## Supplied passage
[Start]

# scouring pad epiweb replacement?



## wriggles (Apr 5, 2014)

I've been trying to find something as thin as possible to put between my glass and hygrolon, and ended up finding this:
Amazon.com - Scotch Brite Heavy Duty Scouring Pads 20 Count - Cleaning Sponges


I was going to silicone the pads to the glass and then sew the hygrolon on with fishing line.
Will the pad be safe to use? The documents said something about minerals and resins...


















I read of someone using a scouring pad for a dripwall but the thread never got updated.


----------



## Jeremy M (Oct 19, 2012)

I've used these with hygrolon and haven't noticed any issues. They should be pretty inert. I think the minerals are just to provide some rough texture, and all the resin is cured. I just rinse them out well first.


----------



## wriggles (Apr 5, 2014)

Jeremy M said:


> I've used these with hygrolon and haven't noticed any issues. They should be pretty inert. I think the minerals are just to provide some rough texture, and all the resin is cured. I just rinse them out well first.


This made my day! $13 to coat a 36x16 wall, can't beat that 
Would you happen to have any pictures of the growth?


----------



## wriggles (Apr 5, 2014)

It looks like the different pad types have either aluminum oxide, silicon carbide or both.
Anyone know if silicone carbide or aluminum oxide will kill moss/stunt growth?



> Heavy Duty
> 
> MMM-05509: Heavy Duty Green #86 Scouring pad for heavy duty cleaning jobs. Use to replace scrapers, steel wool and metal sponges. Typical applications include heavily baked-on food and food processing equipment.
> Medium Duty
> ...


----------



## aspidites73 (Oct 2, 2012)

Did you try here? EcoWeb

this seems a not too costly, more appropriate choice




wriggles said:


> It looks like the different pad types have either aluminum oxide, silicon carbide or both.
> Anyone know if silicone carbide or aluminum oxide will kill moss/stunt growth?


----------



## Ray (May 12, 2009)

[End]

## Data supplied
[Start]

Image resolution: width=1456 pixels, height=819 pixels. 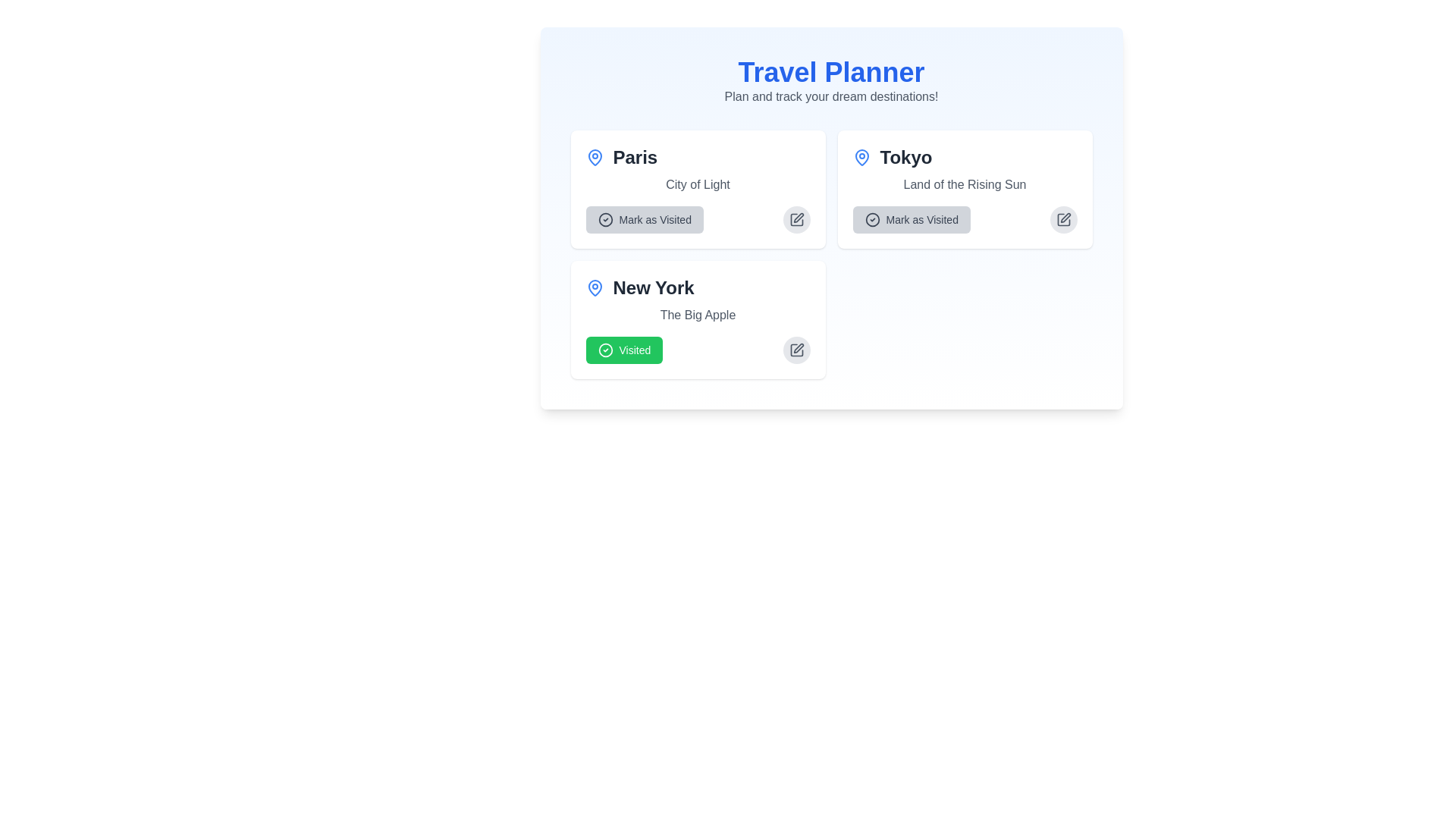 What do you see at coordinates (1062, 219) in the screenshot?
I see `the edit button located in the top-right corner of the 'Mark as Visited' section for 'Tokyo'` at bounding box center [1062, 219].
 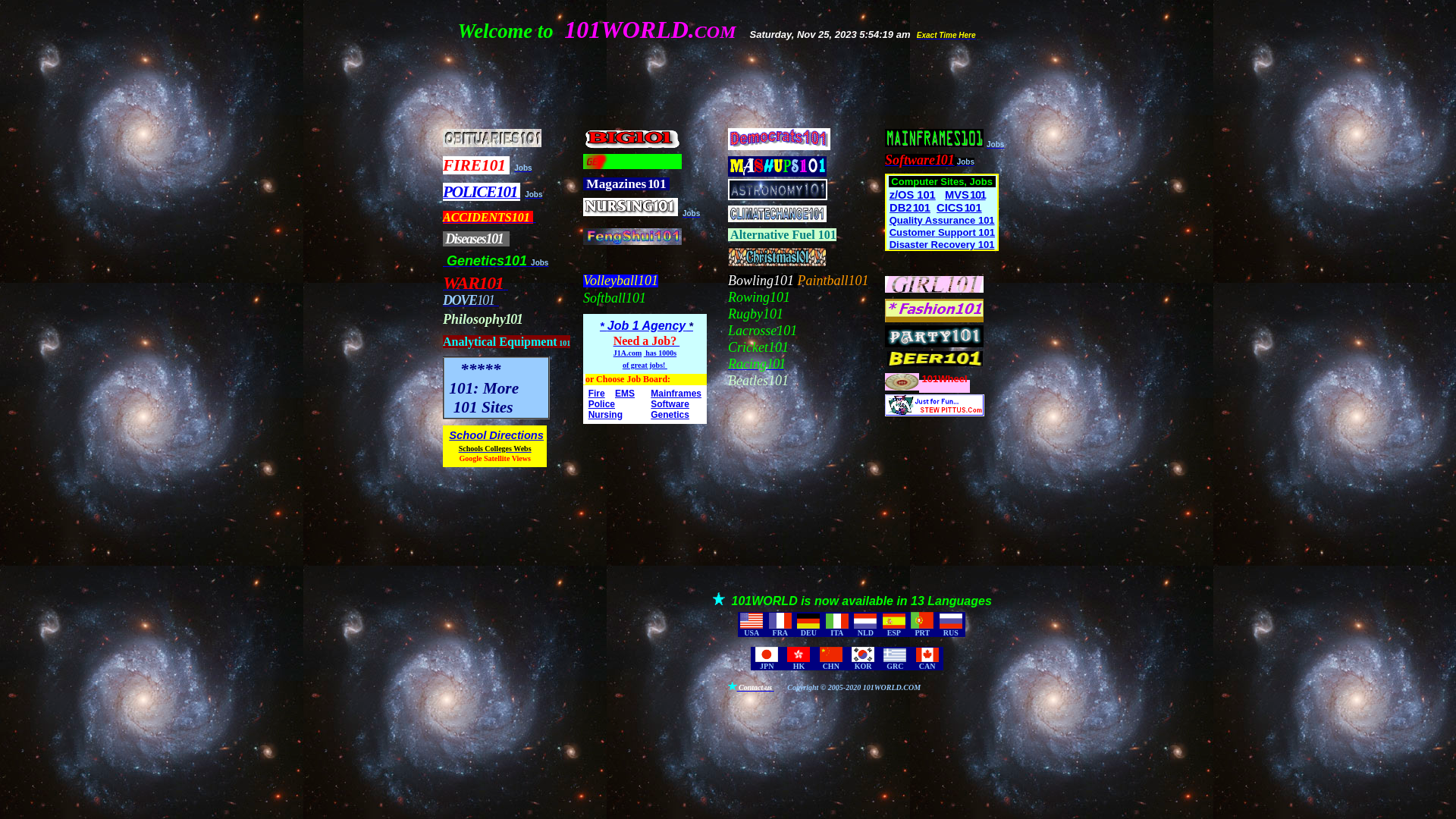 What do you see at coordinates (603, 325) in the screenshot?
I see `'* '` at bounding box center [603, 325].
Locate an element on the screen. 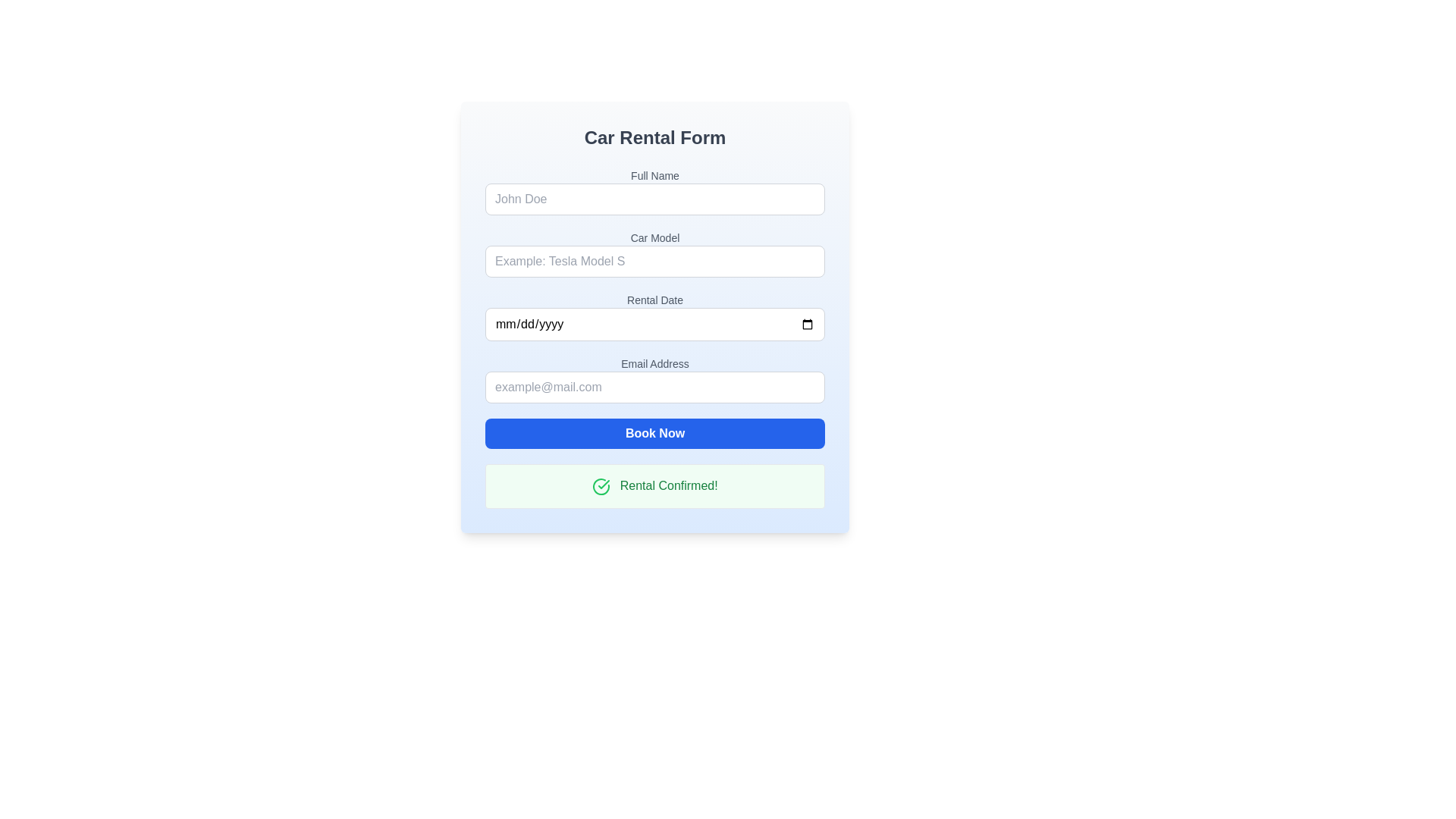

[End]

## Objective A
Answer these questions about the scouring pad thread, one line each:
(i) What did wriggles plan to use to attach the pads to the glass?
(ii) What does Jeremy M do to the pads before using them?
(iii) What alternative product does aspidites73 suggest?
## Objective B
List every item that the Heavy Duty pad's description in the scouring pad thread says it can replace.
## Objective C
Please repeat the scouring pad thread word for word, from "I was going" up to and including "minerals and resins...".

## Final result A
(i) Silicone
(ii) Rinses them out well
(iii) EcoWeb

## Final result B
- scrapers
- steel wool
- metal sponges

## Final result C
I was going to silicone the pads to the glass and then sew the hygrolon on with fishing line.
Will the pad be safe to use? The documents said something about minerals and resins...